## PROBLEM TO SOLVE
Beginning with the line that contains "For every named target in this 1470×2051" in the material below, print each line exactly until the line that contains "Cuisson (568, 1760)" has been printed, then stop.
------------
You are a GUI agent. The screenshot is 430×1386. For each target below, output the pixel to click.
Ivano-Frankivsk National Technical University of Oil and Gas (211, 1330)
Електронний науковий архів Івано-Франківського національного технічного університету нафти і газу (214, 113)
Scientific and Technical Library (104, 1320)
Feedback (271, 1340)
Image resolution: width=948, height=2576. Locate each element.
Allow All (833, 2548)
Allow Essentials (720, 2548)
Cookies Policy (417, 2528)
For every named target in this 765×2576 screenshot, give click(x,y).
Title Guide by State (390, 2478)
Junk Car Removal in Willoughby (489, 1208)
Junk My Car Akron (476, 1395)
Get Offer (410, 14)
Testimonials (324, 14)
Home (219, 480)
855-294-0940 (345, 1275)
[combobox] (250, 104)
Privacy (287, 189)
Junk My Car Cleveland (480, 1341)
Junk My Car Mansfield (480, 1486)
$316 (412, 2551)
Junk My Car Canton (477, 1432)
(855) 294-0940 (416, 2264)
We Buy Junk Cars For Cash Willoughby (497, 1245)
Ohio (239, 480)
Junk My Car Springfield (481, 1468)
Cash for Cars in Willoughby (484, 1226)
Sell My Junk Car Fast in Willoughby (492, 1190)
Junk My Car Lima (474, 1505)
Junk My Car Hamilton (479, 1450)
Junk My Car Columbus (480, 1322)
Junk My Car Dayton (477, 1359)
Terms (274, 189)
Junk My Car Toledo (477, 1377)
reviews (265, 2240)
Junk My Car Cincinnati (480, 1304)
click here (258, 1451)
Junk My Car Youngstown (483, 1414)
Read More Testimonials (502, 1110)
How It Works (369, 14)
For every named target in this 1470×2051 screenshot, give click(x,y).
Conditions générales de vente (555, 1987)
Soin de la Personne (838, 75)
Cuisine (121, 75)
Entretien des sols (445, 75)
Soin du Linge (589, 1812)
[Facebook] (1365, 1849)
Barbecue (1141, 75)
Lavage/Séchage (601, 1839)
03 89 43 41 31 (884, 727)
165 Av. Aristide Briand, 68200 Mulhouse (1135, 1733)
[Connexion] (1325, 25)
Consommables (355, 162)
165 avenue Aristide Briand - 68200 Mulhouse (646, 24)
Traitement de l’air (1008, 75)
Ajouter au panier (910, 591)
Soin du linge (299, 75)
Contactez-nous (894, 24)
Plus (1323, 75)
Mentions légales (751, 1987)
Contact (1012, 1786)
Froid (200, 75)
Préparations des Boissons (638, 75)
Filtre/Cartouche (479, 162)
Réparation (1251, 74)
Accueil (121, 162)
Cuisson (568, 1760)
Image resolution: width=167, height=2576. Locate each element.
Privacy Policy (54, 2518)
------------
## WRITTEN RESPONSE
For every named target in this 1470×2051 screenshot, give click(x,y).
Conditions générales de vente (555, 1987)
Soin de la Personne (838, 75)
Cuisine (121, 75)
Entretien des sols (445, 75)
Soin du Linge (589, 1812)
[Facebook] (1365, 1849)
Barbecue (1141, 75)
Lavage/Séchage (601, 1839)
03 89 43 41 31 (884, 727)
165 Av. Aristide Briand, 68200 Mulhouse (1135, 1733)
[Connexion] (1325, 25)
Consommables (355, 162)
165 avenue Aristide Briand - 68200 Mulhouse (646, 24)
Traitement de l’air (1008, 75)
Ajouter au panier (910, 591)
Soin du linge (299, 75)
Contactez-nous (894, 24)
Plus (1323, 75)
Mentions légales (751, 1987)
Contact (1012, 1786)
Froid (200, 75)
Préparations des Boissons (638, 75)
Filtre/Cartouche (479, 162)
Réparation (1251, 74)
Accueil (121, 162)
Cuisson (568, 1760)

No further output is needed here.